PUBLISHED : Friday, 02 March, 2012, 12:00am
UPDATED : Friday, 02 March, 2012, 12:00am


The US Federal Reserve expects to keep interest rates near historic lows until late 2014. With the currency peg, Hong Kong's low interest rates will likely persist into 2014 or even beyond.

'Although the Hong Kong Monetary Authority (HKMA) asked mortgage lenders to tighten lending to foreign buyers and multi-property owners, banks are under pressure to loosen up credit,' says Sharmaine Lau, chief economist at mortgage brokers mReferral Mortgage. 'Some banks might lower the downpayment requirement to 10 per cent of the property value and they might offer a rate discount of five basis points to borrowers with a good credit standing,' says Lau, citing HKMA mortgage statistics.

Home loans drawn down in December 2011 fell to HK$8.9 billion, but mortgage repayments in the same month amounted to HK$10.1 billion, the highest repayment ratio since March 2009. Lau believes banks are softening the lending criteria on new mortgage approvals in an attempt to achieve the HK$10 billion monthly balance.

'Banks are facing a dilemma themselves,' Lau says. 'They're facing a steep rise in funding costs and so mortgage rates tend to rise over a longer time span. But, some loosening is also needed after a sharp decline in mortgage business. This will lend some support to demand and prices in the near term.'

The government forecasts inflation this year will be 3.5 per cent, while Lau expects mortgage rates to range between 2.3 per cent and 3 per cent per annum for the rest of the year. Hong Kong dollar deposit rates are almost zero.

Home sellers unwilling to sell their properties at lower prices should find holding on to their properties and turning to the rental market a viable option.

According to a Colliers research report, Hong Kong's luxury residential yields ran at slightly lower than an average of 3 per cent per annum from the second quarter of 2009 until the final quarter of 2011.

Compared with the volatile stock market last year, real estate assets, especially prime residential property, remain a relatively safe haven for longer-term investors.

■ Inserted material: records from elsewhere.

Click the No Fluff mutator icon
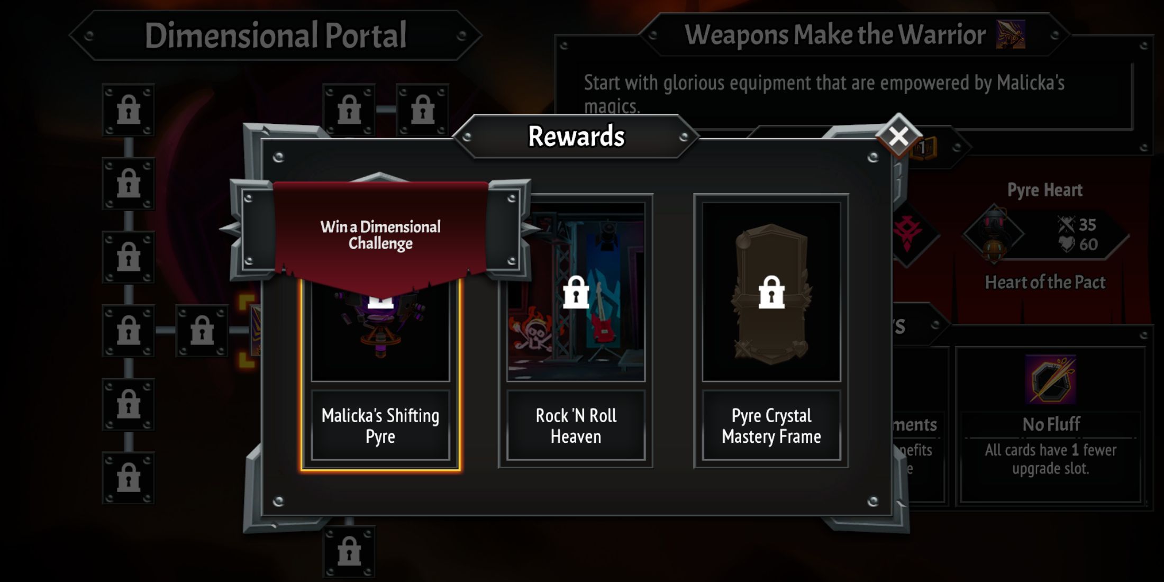 [x=1051, y=379]
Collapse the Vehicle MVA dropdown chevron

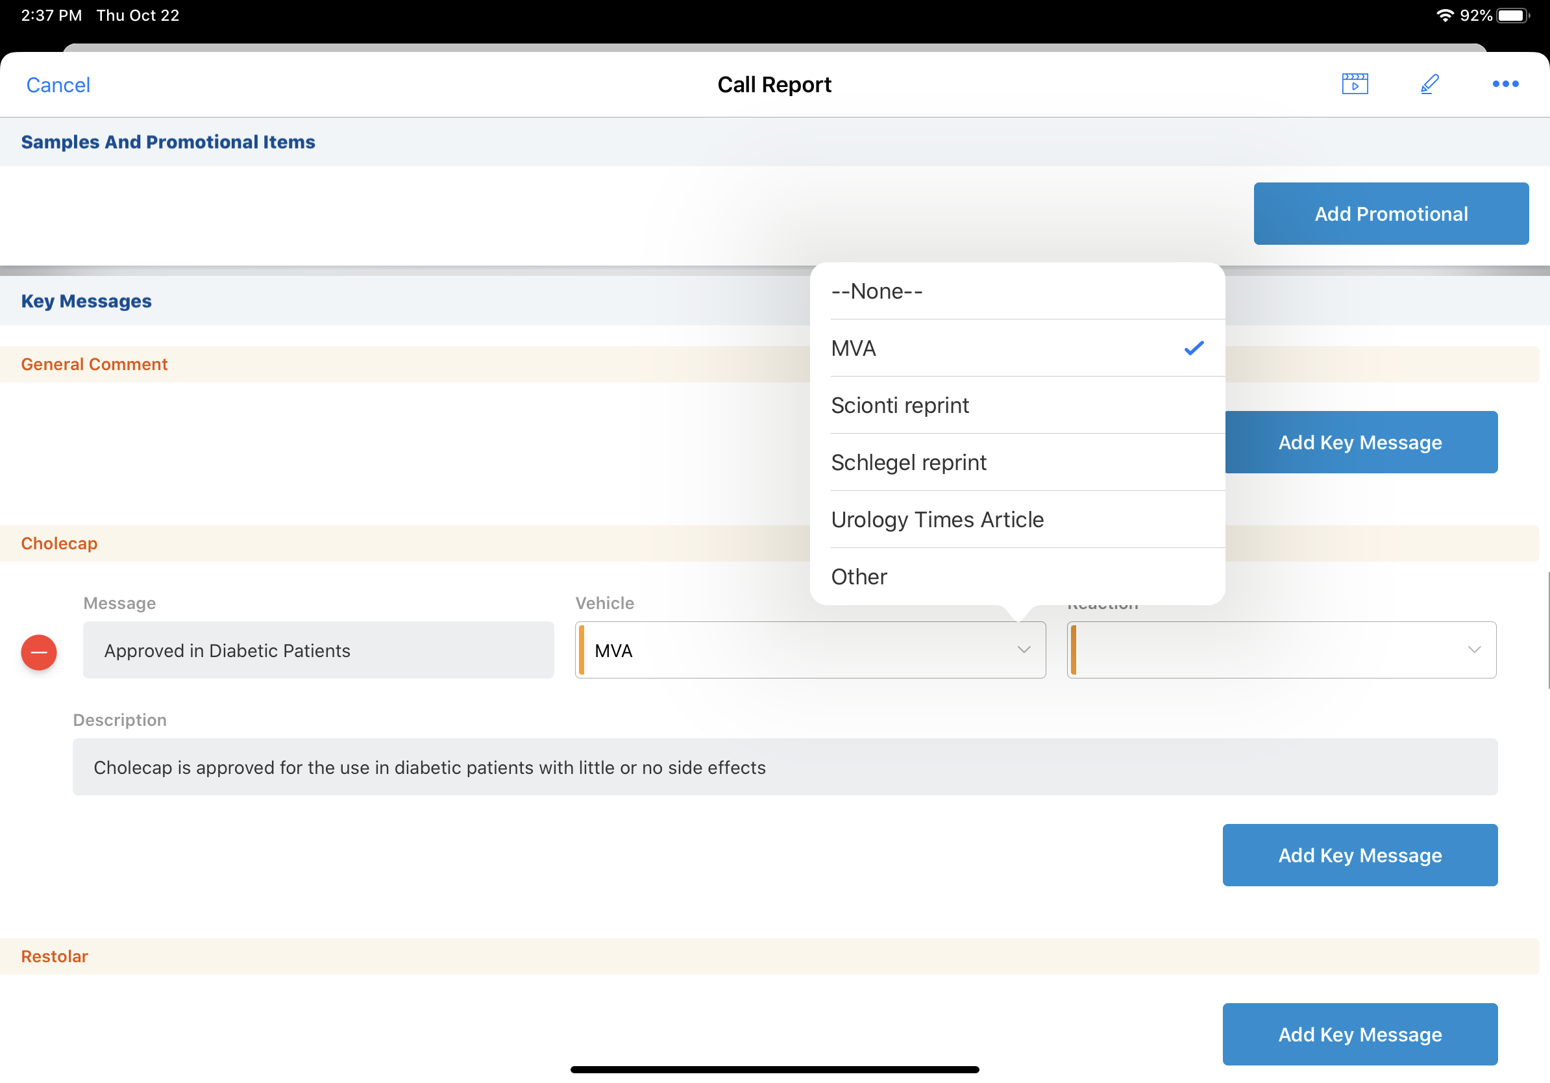[x=1023, y=650]
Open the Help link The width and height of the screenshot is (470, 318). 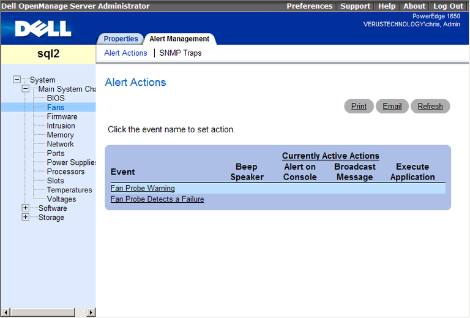(387, 6)
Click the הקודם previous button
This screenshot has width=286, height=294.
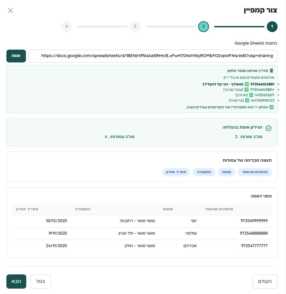click(265, 282)
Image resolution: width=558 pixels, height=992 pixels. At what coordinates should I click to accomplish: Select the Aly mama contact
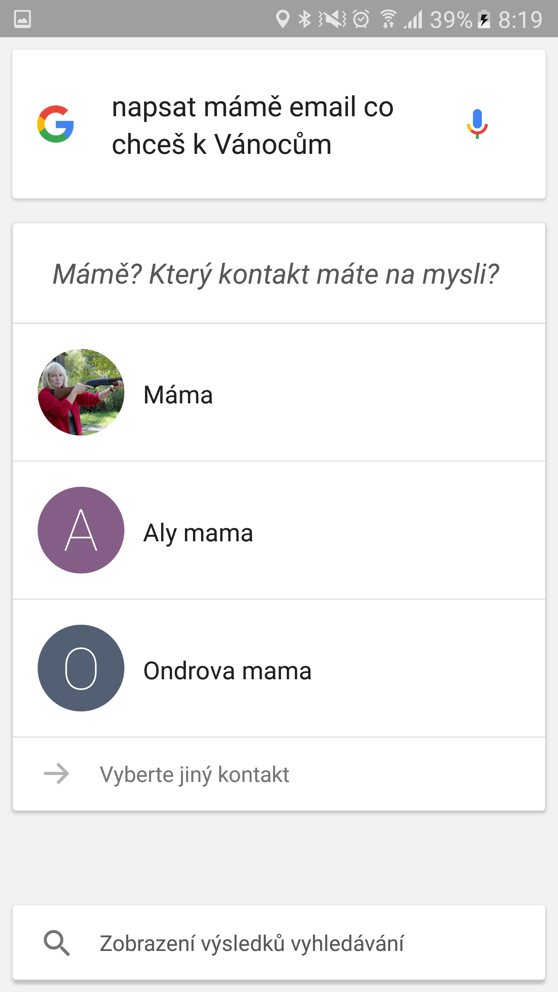pyautogui.click(x=198, y=533)
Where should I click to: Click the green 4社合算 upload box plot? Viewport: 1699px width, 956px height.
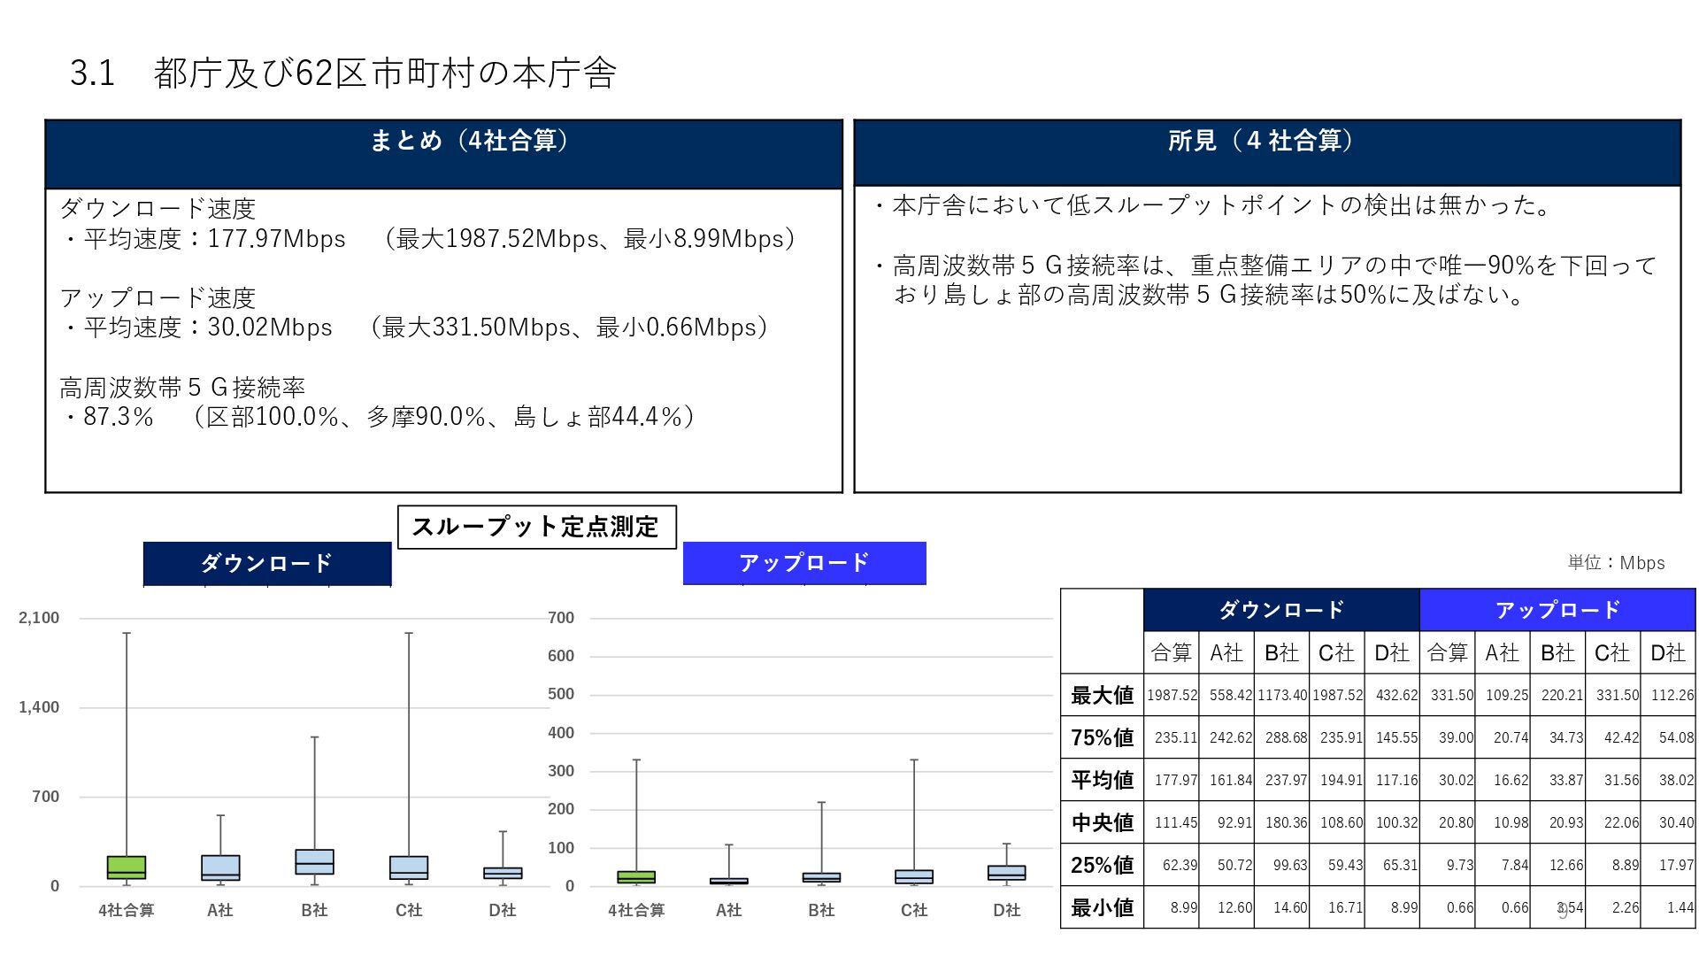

Clara Chu, head of residential leasing at Colliers, says prime residential rents have not fallen sharply as some had feared. 'The latest layoffs in the banking sector did have some impact on tenant demand,' she says. 'Demand from senior bankers with rental budgets in excess of HK$200,000, has plummeted. But the mid- to upper-range, where monthly rents fall in the HK$120,000-HK$200,000 range, did not shrink.'

She adds that the stronger rental housing demand from global retailers, which are a direct beneficiary of a robust retail sales market, makes up for the weakness in demand from bankers.

Though prices remain close to the 1997 peak levels after a recent correction, the cost of ownership is about 40 per cent that for 1997, according to Centaline Property Agency's housing affordability index.

The Centa-City Leading Index, compiled by Centaline, indicates that average home prices across the board as at mid-February were only 5.3 per cent below the last peak registered in July 2011.

Wong Leung-sing, an associate research director at Centaline, attributes the resilience to the distortion caused by the special stamp duty (SSD), which taxes short-term selling heavily.

'The market is being heavily distorted by the SSD,' he says. 'A sustainable market should be made up of the right mix of owner-occupiers, long-term investors and a small proportion of speculators. But apparently speculators have been evicted.'

During the global financial crisis in 2008, the immediate price correction was triggered by an exodus of speculators who were in a rush to lighten their portfolios, which explains why prices fell 20-30 per cent in a few months, according to Wong.

Despite the rebound in February sales resulting from the pent-up demand during the Lunar New Year hiatus, Wong expects home sales volumes to hover at low levels on a year-on-year basis until after Easter, when dust settles over the appointment of the city's new chief executive, while waiting to see how the euro zone debt crisis plays out. He believes a price slump by then is unlikely.

However, Thomas Lam, head of Greater China research at Knight Frank, forecasts that luxury property prices will fall 10 per cent this year, supported by supply constraints in prime locations. He believes prices in the mass market will fall 10-15 per cent because of an expected rise in supply of small- and medium-sized units.